Advanced Weierstrass Product Calculator

Calculator Inputs

Real part of z

Imaginary part of z

Truncation terms

Genus p

Zero multiplicity at origin

Real scale factor

Zero sequence

c0 in g(z)

c1 in g(z)

c2 in g(z)

Custom zeros

Use comma-separated values. Examples: 1, 2, -3, 2+1i, -4-2i, or 3:5.

Formula Used

This calculator estimates a finite canonical Weierstrass product:

f(z) = s z^m exp(g(z)) ∏_n=1^N E_p(z / a_n)

The canonical factor is:

E_p(w) = (1 - w) exp(w + w²/2 + ... + w^p/p)

Here, z is the complex input. The values a_n are selected zeros. The genus p controls exponential correction. The multiplier g(z) equals c0 + c1z + c2z².

How to Use This Calculator

Enter the real and imaginary parts of z.
Choose the number of product terms.
Select a zero sequence or enter custom zeros.
Set genus p to control canonical correction strength.
Add origin multiplicity when the function has a zero at z = 0.
Use c0, c1, and c2 to model an exponential multiplier.
Press the calculate button.
Review the result above the form and export the table if needed.

Example Data Table

Example	z	Zeros	Genus	Terms	Purpose
Integer pattern	0.5 + 0.25i	1, 2, 3, ...	1	12	Check basic finite behavior.
Symmetric pattern	1.1 + 0.2i	1, -1, 2, -2, ...	2	20	Compare cancellation between paired zeros.
Custom complex zeros	0.8 - 0.4i	1+i, 2-i, 3+2i	1	3	Test a user-defined zero set.

Understanding the Weierstrass Product

A Weierstrass product turns a chosen zero pattern into an entire function. The idea is powerful because zeros can define a function almost directly. Each zero creates a factor. Extra exponential parts control growth. A finite calculator cannot prove infinite convergence. It can show how partial products behave.

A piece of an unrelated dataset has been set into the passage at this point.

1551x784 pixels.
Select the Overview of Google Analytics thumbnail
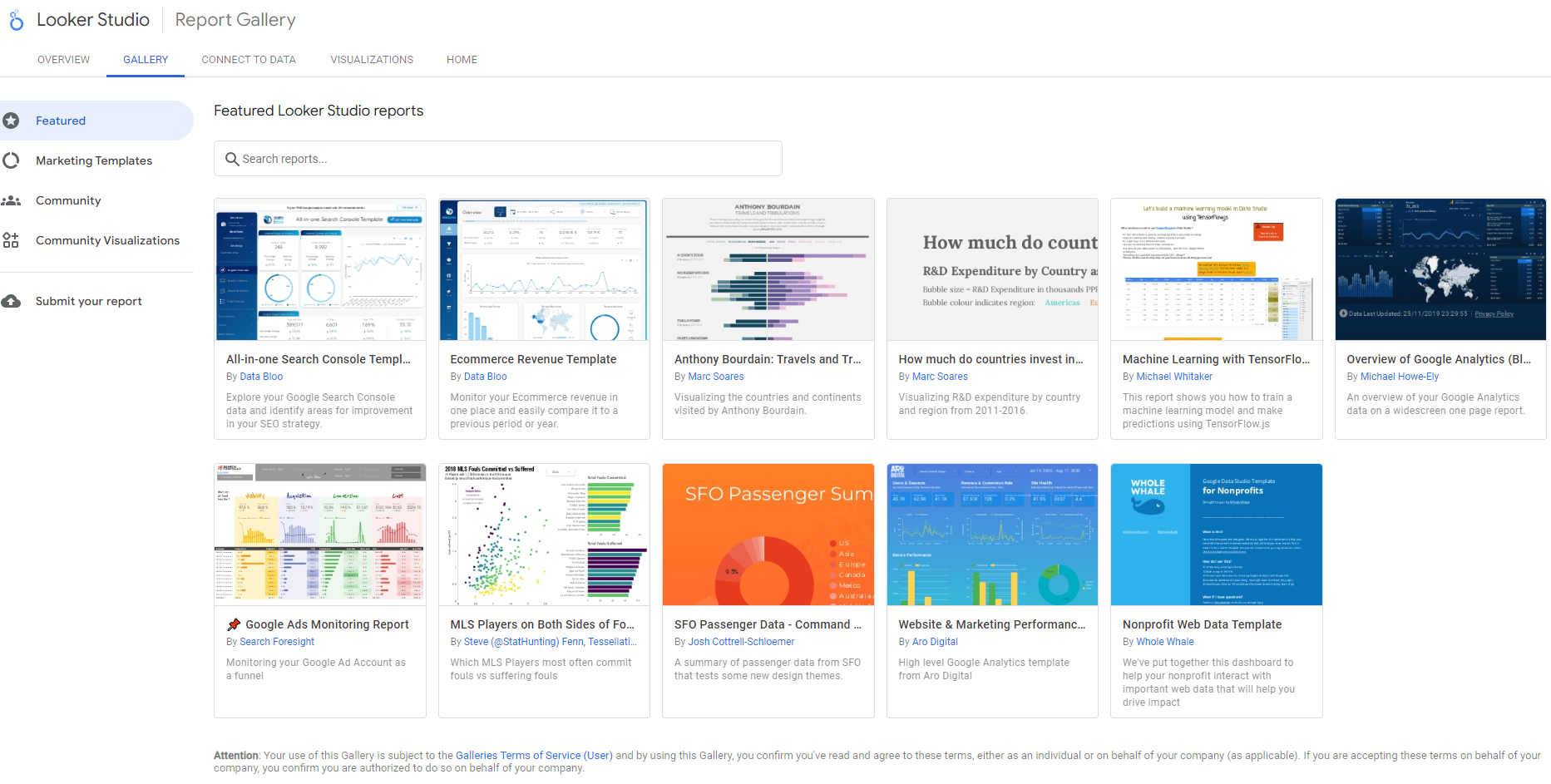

Why Canonical Factors Matter

A simple product such as one minus z over a zero may fail to converge. Canonical factors repair this issue. They add an exponential correction based on a genus value. Higher genus settings add more correction terms. This is useful when zeros grow slowly or when many terms are used. The calculator lets you compare genus choices.

Complex Input Benefits

Many products are most useful for complex values. This tool accepts real and imaginary parts separately. It computes factor values, product magnitude, argument, and log magnitude. These outputs help reveal cancellation and explosive growth. They also make numerical limits easier to inspect.

Practical Use Cases

Students can test classic patterns like positive integers or squares. Researchers can explore custom zero lists. Teachers can demonstrate why finite products approximate infinite formulas. Developers can export rows for checking another system. The table of terms is useful because one unstable factor can change the final result.

Reading the Result

The final product is only the selected finite approximation. Raise the truncation count carefully. Watch the last factor magnitude. Watch the cumulative magnitude. If these values settle, the approximation is more credible. If they drift, increase the genus or review the zero sequence. Always compare nearby inputs.

Limits and Good Practice

Numerical products can overflow, underflow, or lose phase precision. The log magnitude view is often safer than raw magnitude. Avoid zeros equal to the chosen input unless you expect a zero result. Use custom zeros with one value per comma. Keep values nonzero. Pair this calculator with theory before making formal claims.

Choosing Inputs Wisely

Start with a small truncation count. Then increase it in steps. Change one option at a time. This makes differences easy to see. The exponential polynomial is optional. It represents a separate entire multiplier. Use it when a model needs known growth, decay, or phase rotation. Save exports after each important comparison.

FAQs

What does this calculator estimate?

It estimates a finite Weierstrass product using selected zeros, genus, multiplicity, and an optional exponential polynomial. It is a numerical approximation, not a proof of convergence.

What is genus p?

Genus p controls the canonical exponential correction. A higher value adds more correction terms and may improve finite behavior for difficult zero sequences.

Can I use complex zeros?

Yes. Choose custom zeros and enter values like 2+3i, -1-4i, or 3:5. Separate each zero with a comma.

Why is zero not allowed in the zero list?

The product factors use z divided by each nonzero zero. A zero at the origin is handled separately through the multiplicity field.

What does log magnitude show?

Log magnitude shows the natural logarithm of the product magnitude. It helps inspect very large or very small products with better numerical stability.

Why does the product change when terms increase?

Each extra zero adds another canonical factor. If the sequence has not settled numerically, the finite product may continue changing.

What does g(z) do?

The polynomial g(z) creates an exponential multiplier. It changes growth, decay, and phase without changing the selected nonzero zeros.

Is this suitable for formal proof work?

Use it as a numerical exploration aid. Formal proof work still requires analytic convergence checks, growth estimates, and correct theorem conditions.